Task to complete:
Leaving the images out, output each entry below exactly.

(Saved entries)
━━━━━━

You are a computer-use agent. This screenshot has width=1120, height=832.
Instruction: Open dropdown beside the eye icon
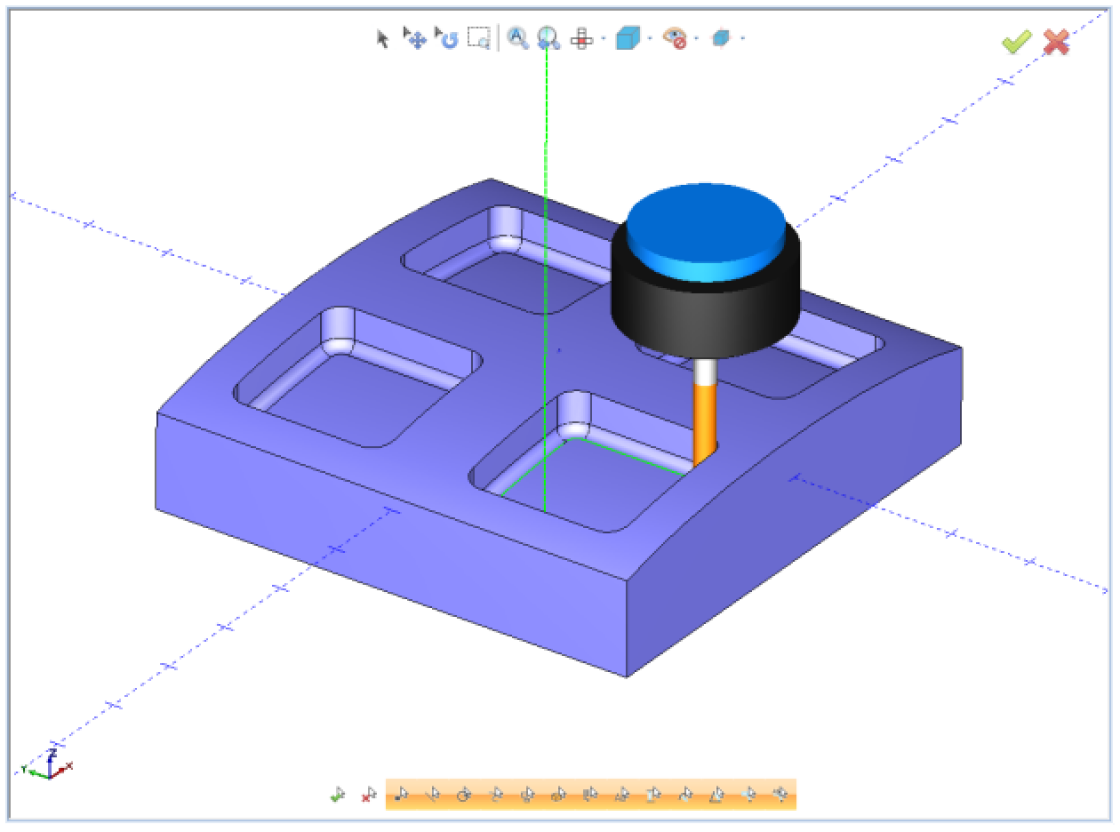coord(696,39)
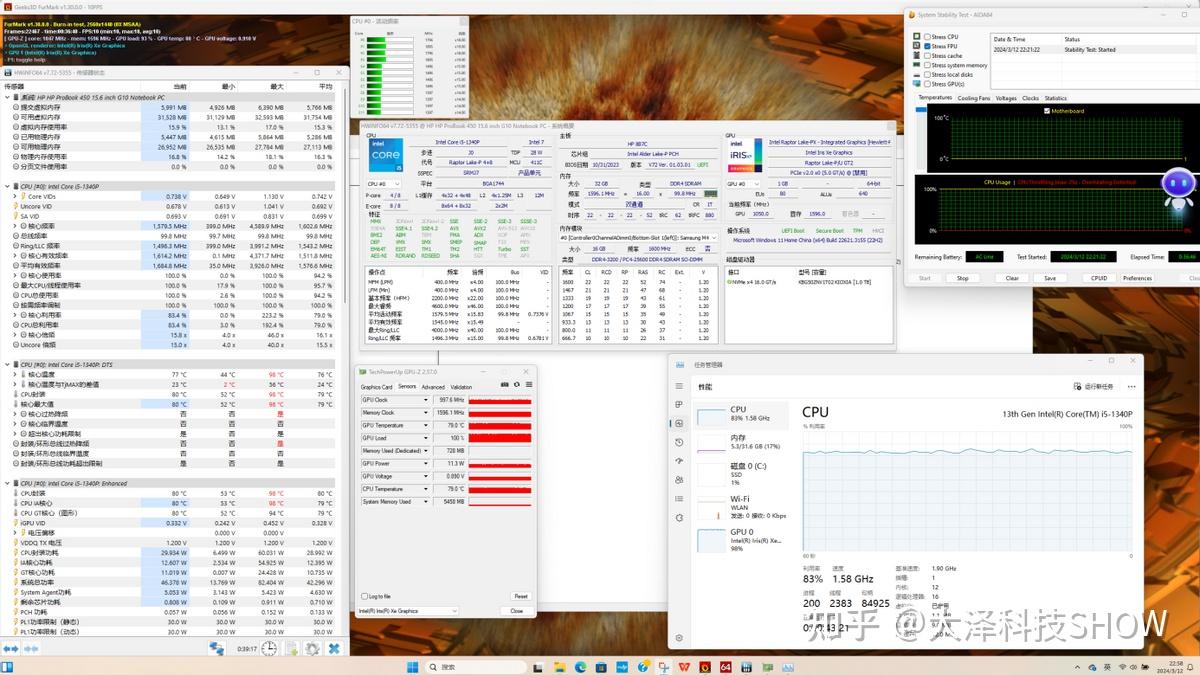Switch to the Cooling Fans tab in AIDA64
This screenshot has height=675, width=1200.
(x=973, y=98)
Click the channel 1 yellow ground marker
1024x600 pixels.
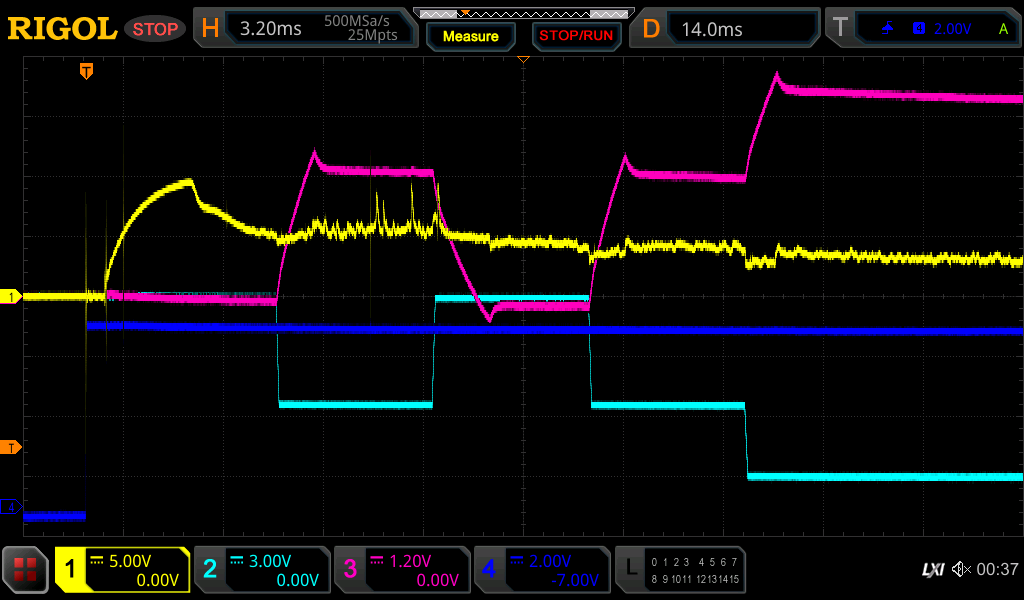(13, 297)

━━━━━━

Task response:
You are a computer-use agent. This screenshot has width=1120, height=832.
Instruction: Open dropdown beside the eye icon
coord(696,39)
Switch to the Cooling Fans tab in AIDA64
This screenshot has height=675, width=1200.
(x=973, y=98)
Click the channel 1 yellow ground marker
1024x600 pixels.
(13, 297)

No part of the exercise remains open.